Get $10 “Blade Bucks” with The Perfect Edge!

December Special!

Tell your friends!

Order The Perfect Edge, the Ultimate Guide to Sharpening for Woodworkers from HOCKTOOLS.COM and we’ll include with your book a $10 “Blade Bucks” certificate good for your next purchase from HOCK TOOLS.

This offer is valid for all orders placed directly with HOCK TOOLS during December 2009. (If you’ve already pre-ordered your copy of Ron’s book, don’t worry, we’ll be sure to include your $10 Blade Bucks Certificate when we ship your book.)

The Perfect Edge is due to arrive late this month. We’ll ship as soon as we have them in stock.

Click here for a review from Chris Schwarz at the Woodworking Magazine Weblog

224 pages with over 400 photos, charts, illustrations (some with circles and arrows…)

I’ve included a lengthy chapter on tool steel metallurgy, heat treatment, even rust, as well as a chapter on abrasives: what they are and which one does what best, along with how-to chapters on how to sharpen your favorite tools.

Tell your friends! Really, please tell your friends!

Author: Ron Hock

Owner of HOCK TOOLS (.com) and author of "The Perfect Edge, the Ultimate Guide to Sharpening for Woodworkers"

5 thoughts on “Get $10 “Blade Bucks” with The Perfect Edge!”

  1. On page 61, you state that, “It is difficult to avoid tearout when planing against the grain, or uphill. Planing downhill – with the grain – creates a smoother surface.” The accompanying illustrations seems to show a rough surface when planing downhill, and a smooth surface when planing uphill.

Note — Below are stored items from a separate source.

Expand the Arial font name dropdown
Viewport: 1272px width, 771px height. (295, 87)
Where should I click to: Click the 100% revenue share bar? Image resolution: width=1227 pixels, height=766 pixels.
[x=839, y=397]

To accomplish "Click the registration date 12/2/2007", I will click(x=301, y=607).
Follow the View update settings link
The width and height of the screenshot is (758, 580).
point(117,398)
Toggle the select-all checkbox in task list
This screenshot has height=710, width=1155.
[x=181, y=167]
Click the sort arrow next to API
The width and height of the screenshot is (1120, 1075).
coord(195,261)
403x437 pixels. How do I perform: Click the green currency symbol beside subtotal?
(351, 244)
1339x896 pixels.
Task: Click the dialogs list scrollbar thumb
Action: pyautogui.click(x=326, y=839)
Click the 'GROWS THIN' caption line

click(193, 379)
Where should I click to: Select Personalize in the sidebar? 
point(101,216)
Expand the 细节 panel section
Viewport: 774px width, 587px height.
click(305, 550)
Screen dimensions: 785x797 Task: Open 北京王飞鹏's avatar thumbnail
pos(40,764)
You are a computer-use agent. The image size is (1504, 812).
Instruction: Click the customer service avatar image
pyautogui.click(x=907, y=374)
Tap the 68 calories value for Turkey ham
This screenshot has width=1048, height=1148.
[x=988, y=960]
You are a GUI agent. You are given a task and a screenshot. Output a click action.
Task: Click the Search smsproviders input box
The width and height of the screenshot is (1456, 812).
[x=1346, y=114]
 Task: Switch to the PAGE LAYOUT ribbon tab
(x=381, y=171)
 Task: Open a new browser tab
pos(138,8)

    In Garrett Hack’s “The Handplane Book”, Hack describes, “The ideal technique is to plane the wood fibers in the direction that they appear to rise in front of the plane. Any splitting out of the fibers is headed toward the cut surface, rather than down into the wood, which would be the case when planing against the grain. (pg 87).

    I’ve always been told to plane with the grain – uphill, that is with the grain rising. Can you provide a clarification, the text seems to run counter to the illustration as well as other well circulated publications.

    The book looks fascinating, particularly the section describing the properties of steel.

    1. The illustrations are correct, only the nomenclature differs. I’ve always called planing with the grain, “downhill”, like petting a cat, and against the grain, uphill. I guess I consider anything that’s more difficult to be “going uphill”. If that’s not in keeping with woodworking traditions, I apologize for any confusion and hope that the illustrations and descriptions will explain the issue clearly.

  2. I pre-ordered the book from Amazon as soon as it was announced (I ordered through Amazon since I was ordering a number of other books as well), is there any chance to get the $10 “Blade Bucks” certificate since I ordered through Amazon?